I can scarcely believe I have to write something like for the second time in two weeks, but life can be senselessly cruel sometimes
and write it I must. I just found out via Facebook that a childhood friend of my, Alex Myers, has passed away at the age of 27. I say friend, but he was really more like a cousin, the male cousin I never had; he was the son of my father's best friend, and our families often took trips together when I was young - ski vacations, camping trips, and the like, during which he, my brother, and I got up to all sorts of trouble. I had talked to him a few times over the past year or so, and things were going very well for him - he had a serious girlfriend, and was finishing up law school in Los Angeles, and a whole life of glorious possibility open before him. That it was not to be realized was sad, but sadder still is the loss for his family. When Alex was still a child, his mother died of lupus, and as painful as the loss is to those of us who knew Alex from something of a distance, it can only be unimaginably moreso for his father, Greg Myers, a kind and decent man if I've ever met one. His stepmother Laura, and his step-siblings Michael and Kelley also loved Alex dearly, and theirs is a family that has endured more heartache than I feel I can summon words to console.

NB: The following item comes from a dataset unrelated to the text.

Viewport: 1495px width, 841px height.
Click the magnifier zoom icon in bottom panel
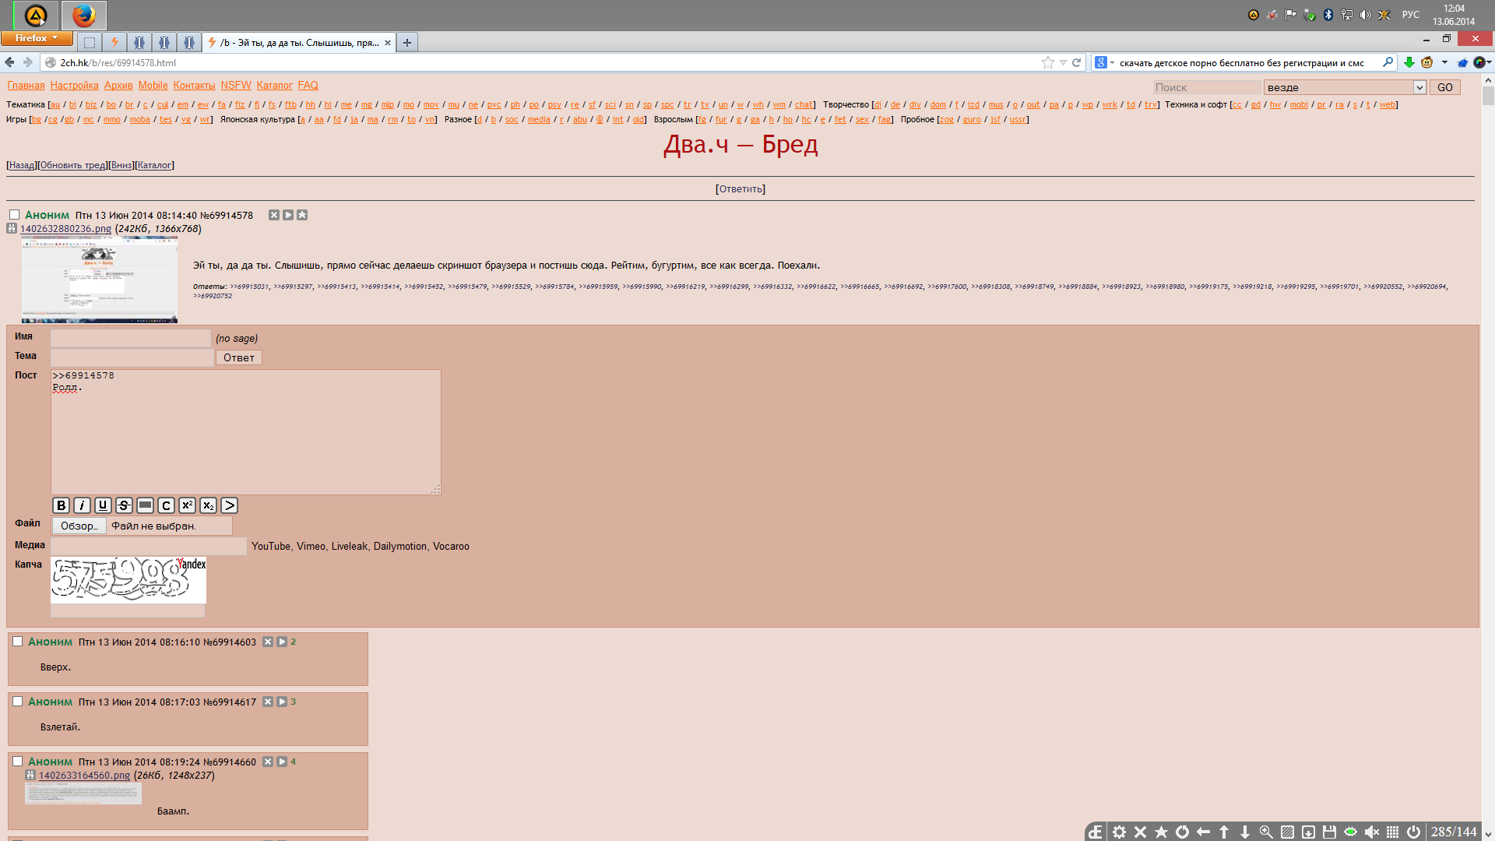point(1266,832)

I am not inclined to orthodox religious practice, but I find it a natural instinct to pray at times like these. It is not may not be reasonable to ask for solace for people I happen to know from a vast and inscrutable universe, but this is one time in life when reason is of little use in trying to cope. No amount of introspection or rationalization can make sense of the death of one so young, no dry and abstract consolation can be found by framing the matter of a life cut short in a different way, and the pain of grief, for my own loss, but more achingly for the losses of others I am powerless to make whole, makes me disinclined to try. All we have when fate kicks us in the gut in this way is to hold on to whatever will get us through the moment, and to cry out - one of the first human experiences we have when we come into this world. Tennyson, a man who knew something of grief, said it better than I can in
In Memoriam:
- So runs my dream, but what am I?
- An infant crying in the night
- An infant crying for the light
- And with no language but a cry.
- Farewell, friend. I will always cherish my memories of you, and though time may allow me to accept that you are gone, the sadness of knowing you will make no more of them, for me or for anyone else who knew and loved you, will always endure.